■ **Exercise details**: Look through the data below for the line with "Expand Chapter 318 - Dysmotility node" and the line with "1196x748 pixels.", then output those two and all lines in between, exactly as written.

■ **Input material**:
━━━━━━━━━━

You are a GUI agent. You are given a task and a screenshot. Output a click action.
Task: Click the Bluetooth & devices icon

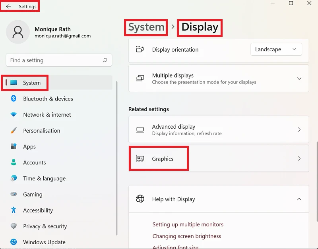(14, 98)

━━━━━━━━━━

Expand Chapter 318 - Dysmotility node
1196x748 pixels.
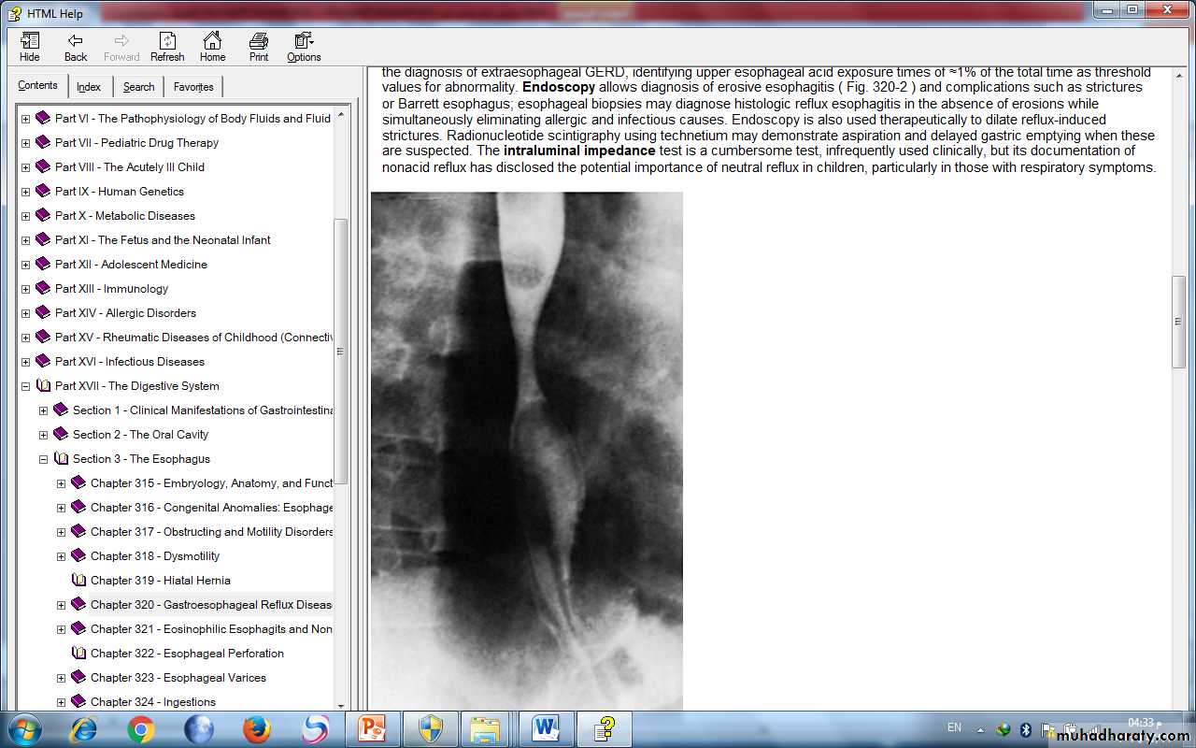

━━━━━━━━━━

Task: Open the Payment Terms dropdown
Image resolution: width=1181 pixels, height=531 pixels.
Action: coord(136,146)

━━━━━━━━━━

■ **Exercise answer**:
Expand Chapter 318 - Dysmotility node
1196x748 pixels.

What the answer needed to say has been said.